Pre-draft measurables
| Height | Weight | Arm length | Hand span | 40-yard dash | 10-yard split | 20-yard split | 20-yard shuttle | Three-cone drill | Vertical jump | Broad jump | Bench press |
| 5 ft 10+1⁄4 in (1.78 m) | 193 lb (88 kg) | 30+1⁄2 in (0.77 m) | 9+1⁄4 in (0.23 m) | 4.57 s | 1.58 s | 2.65 s | 4.07 s | 6.75 s | 35+1⁄2 in (0.90 m) | 9 ft 9 in (2.97 m) | 14 reps |
All values from NFL Combine

===New England Patriots===
On September 3, 2016, Foster was announced to have made the Patriots final 53-man roster and he made his professional debut on September 18, 2016, in the Patriots 31–24 win over the Miami Dolphins in Week 2. He was released by the Patriots on November 28, 2016, and was re-signed to the practice squad. He was promoted back to the active roster on December 3, 2016. On February 5, 2017, Foster's Patriots appeared in Super Bowl LI. He was inactive for the game. In the game, the Patriots trailed 28–3 in the third quarter, but rallied all the way back to win the game by a score of 34–28 against the Atlanta Falcons, in a game that featured the first overtime Super Bowl and largest comeback in Super Bowl history.

Foster was released by the Patriots on September 2, 2017, and signed to the practice squad the next day.

===Arizona Cardinals===
On September 12, 2017, Foster was signed by the Arizona Cardinals off the Patriots' practice squad. In the 2017 season, he appeared in seven games and had 17 receptions for 133 receiving yards.

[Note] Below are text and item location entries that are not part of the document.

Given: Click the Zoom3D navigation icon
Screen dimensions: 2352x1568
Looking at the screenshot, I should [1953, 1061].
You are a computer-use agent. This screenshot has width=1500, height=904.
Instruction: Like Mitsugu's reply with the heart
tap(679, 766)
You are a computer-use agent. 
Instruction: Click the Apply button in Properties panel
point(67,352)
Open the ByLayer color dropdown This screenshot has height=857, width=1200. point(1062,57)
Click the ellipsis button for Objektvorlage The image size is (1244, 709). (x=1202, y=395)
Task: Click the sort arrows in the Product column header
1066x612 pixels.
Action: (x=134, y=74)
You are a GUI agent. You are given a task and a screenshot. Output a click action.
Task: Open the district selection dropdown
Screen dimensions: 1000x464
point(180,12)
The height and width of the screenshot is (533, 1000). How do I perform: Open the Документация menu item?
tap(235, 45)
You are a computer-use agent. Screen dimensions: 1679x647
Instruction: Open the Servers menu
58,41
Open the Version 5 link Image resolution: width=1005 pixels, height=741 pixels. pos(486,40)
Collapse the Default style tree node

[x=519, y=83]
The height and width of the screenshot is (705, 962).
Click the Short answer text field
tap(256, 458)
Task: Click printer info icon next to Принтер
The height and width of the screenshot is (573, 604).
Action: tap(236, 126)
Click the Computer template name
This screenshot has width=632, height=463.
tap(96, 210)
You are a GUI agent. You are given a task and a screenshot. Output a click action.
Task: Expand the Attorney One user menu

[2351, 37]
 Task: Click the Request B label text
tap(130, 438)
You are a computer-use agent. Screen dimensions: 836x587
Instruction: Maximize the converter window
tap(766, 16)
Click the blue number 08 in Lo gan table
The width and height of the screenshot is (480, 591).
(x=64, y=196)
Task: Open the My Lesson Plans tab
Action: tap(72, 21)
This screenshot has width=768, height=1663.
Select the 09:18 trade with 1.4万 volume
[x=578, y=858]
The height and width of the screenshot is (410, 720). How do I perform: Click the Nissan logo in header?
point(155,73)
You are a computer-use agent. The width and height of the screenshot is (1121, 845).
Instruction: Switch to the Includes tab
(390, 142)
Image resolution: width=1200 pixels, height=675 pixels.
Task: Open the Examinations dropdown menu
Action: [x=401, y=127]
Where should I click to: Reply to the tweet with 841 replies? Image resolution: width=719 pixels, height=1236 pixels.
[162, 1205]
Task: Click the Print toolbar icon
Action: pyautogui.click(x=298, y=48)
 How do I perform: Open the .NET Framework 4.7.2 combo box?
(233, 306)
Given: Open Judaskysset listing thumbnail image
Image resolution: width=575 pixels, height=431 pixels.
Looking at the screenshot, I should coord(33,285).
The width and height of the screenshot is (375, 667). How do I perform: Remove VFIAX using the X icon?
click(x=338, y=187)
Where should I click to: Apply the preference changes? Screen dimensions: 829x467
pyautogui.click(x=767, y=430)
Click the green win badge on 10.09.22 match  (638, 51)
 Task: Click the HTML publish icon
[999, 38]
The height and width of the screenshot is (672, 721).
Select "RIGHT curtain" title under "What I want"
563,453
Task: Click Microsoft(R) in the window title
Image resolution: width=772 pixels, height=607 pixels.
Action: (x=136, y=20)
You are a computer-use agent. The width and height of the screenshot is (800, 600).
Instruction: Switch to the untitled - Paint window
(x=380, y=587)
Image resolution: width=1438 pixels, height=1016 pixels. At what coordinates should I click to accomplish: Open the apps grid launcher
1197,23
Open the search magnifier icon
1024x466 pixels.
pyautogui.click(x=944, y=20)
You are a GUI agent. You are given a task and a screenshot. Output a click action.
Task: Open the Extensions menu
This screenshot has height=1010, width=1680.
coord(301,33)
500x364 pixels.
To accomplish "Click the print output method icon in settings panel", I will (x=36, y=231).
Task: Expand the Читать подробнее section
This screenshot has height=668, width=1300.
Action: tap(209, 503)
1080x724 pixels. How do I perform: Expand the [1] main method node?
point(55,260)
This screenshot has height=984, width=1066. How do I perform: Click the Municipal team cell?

On August 27, 2018, Foster suffered a torn MCL and ACL in the Cardinals' third preseason game and was ruled out for the season.

On October 28, 2019, Foster was placed on injured reserve with a hamstring injury.

On March 27, 2020, Foster re-signed with the Cardinals. Foster was released during final roster cuts on September 5, 2020, and re-signed to the practice squad a day later. He was elevated to the active roster on September 12 and 19 for the team's weeks 1 and 2 games against the San Francisco 49ers and Washington Football Team, and reverted to the practice squad after each game. Foster suffered a quadriceps injury in the Washington game, and he was placed on the practice squad/injured list on September 21. He was activated back to the practice squad on October 20. He was elevated to the active roster again on November 7, November 14, November 19, November 28, and December 5 for the team's weeks 9, 10, 11, 12, and 13 games against the Miami Dolphins, Buffalo Bills, Seattle Seahawks, New England Patriots, and Los Angeles Rams, and reverted to the practice squad after each game. Foster was promoted to the active roster on December 19.

===Toronto Argonauts===
On July 19, 2021, Foster signed with the Toronto Argonauts of the Canadian Football League. He played in 10 regular season games where he had 82 carries for 332 yards and two rushing touchdowns and also had 33 receptions for 316 yards and two receiving touchdowns. He also played in the East Final where he had 11 carries for 38 yards and three catches for 57 yards in the loss to the Hamilton Tiger-Cats. He was released by the Argonauts on May 6, 2022, after the signing of Andrew Harris.